Copy exactly the stretch of data below from the line with "Task: Toggle visibility" through the line with "This screenshot has height=740, width=1568.", including both of those lines.

[THE DATA]
**********

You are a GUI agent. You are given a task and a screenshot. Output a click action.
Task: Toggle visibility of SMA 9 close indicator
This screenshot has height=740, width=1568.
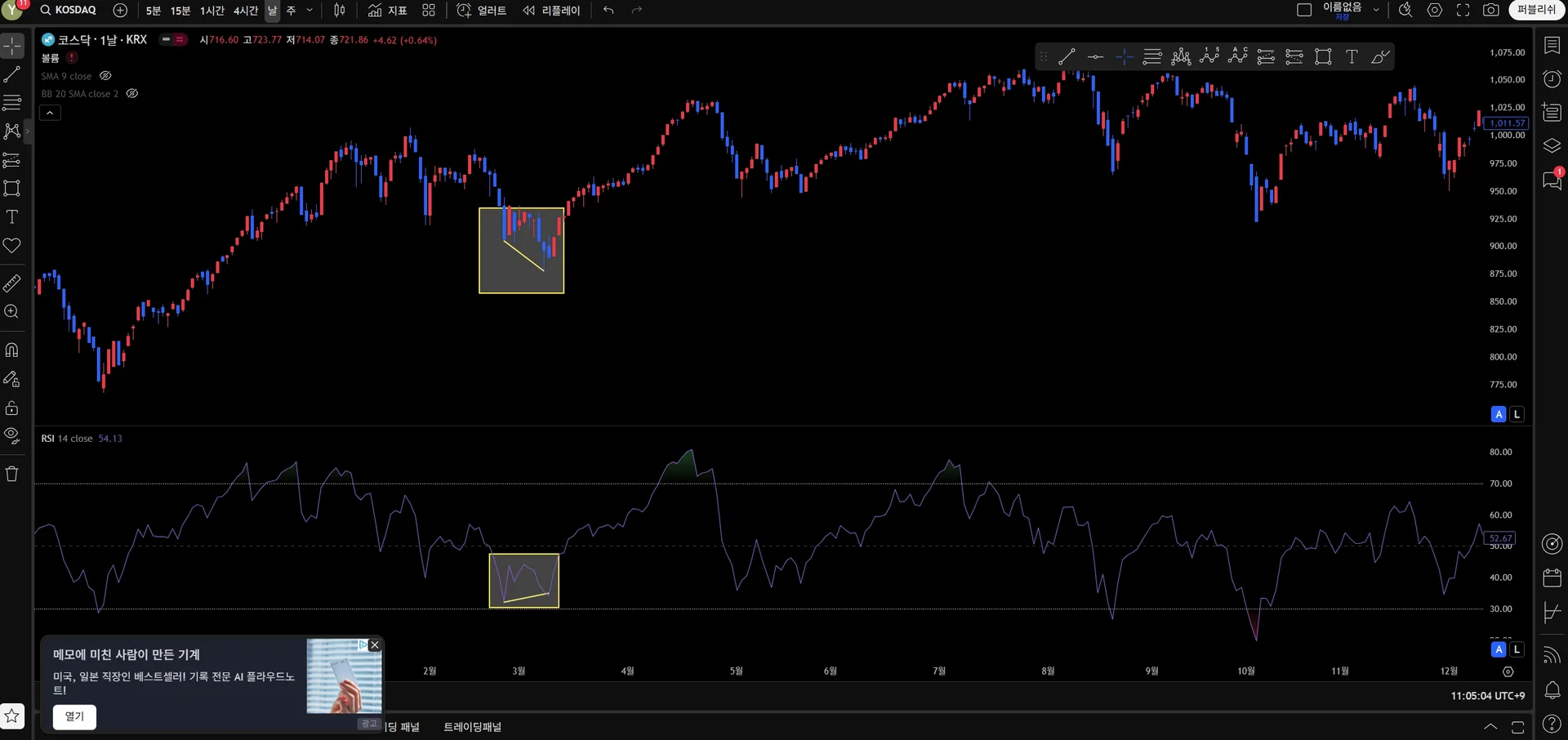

**********

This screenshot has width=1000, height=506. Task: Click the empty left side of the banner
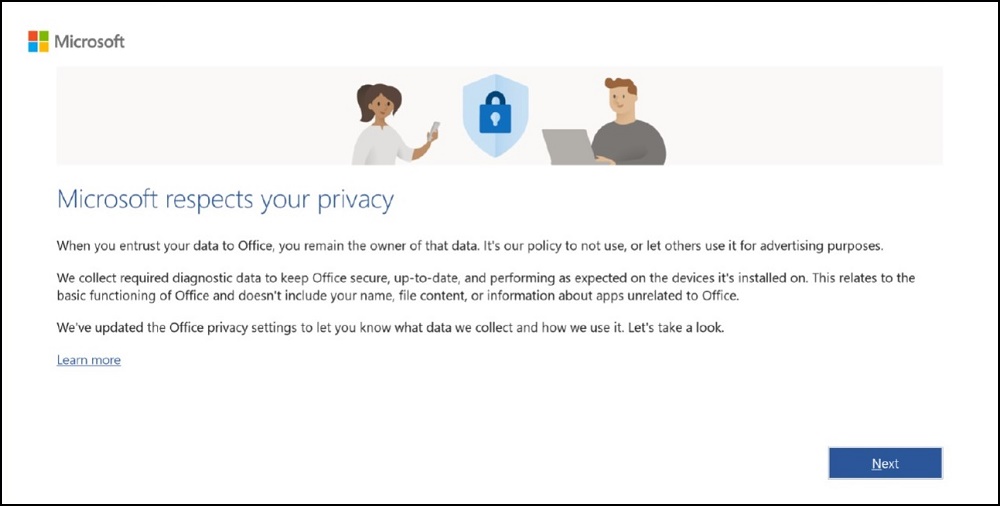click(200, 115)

**********

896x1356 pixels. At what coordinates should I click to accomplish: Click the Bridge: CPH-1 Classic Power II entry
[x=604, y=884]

**********

[RESPONSE]
Task: Toggle visibility of SMA 9 close indicator
This screenshot has height=740, width=1568.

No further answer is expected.